§ **Instructions to follow**: Search the material below for the word "screenshot". Copy every line where it is found.

§ **Data provided**:

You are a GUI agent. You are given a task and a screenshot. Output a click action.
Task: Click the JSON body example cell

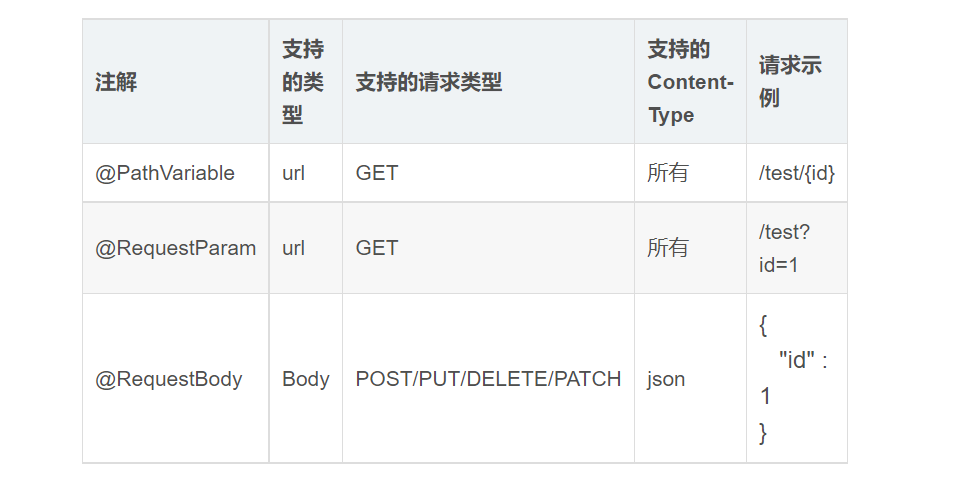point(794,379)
* * *
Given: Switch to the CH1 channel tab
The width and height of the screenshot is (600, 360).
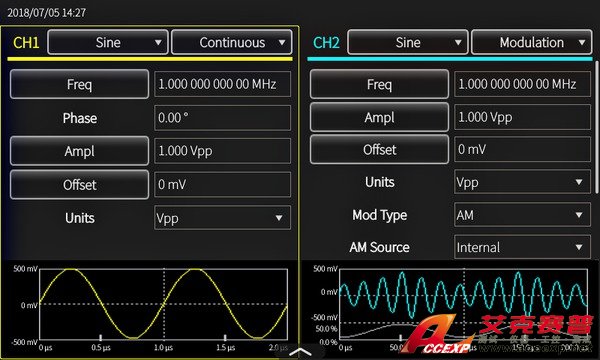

§ **Reply to the exercise**:
You are a GUI agent. You are given a task and a screenshot. Output a click action.
The width and height of the screenshot is (600, 360).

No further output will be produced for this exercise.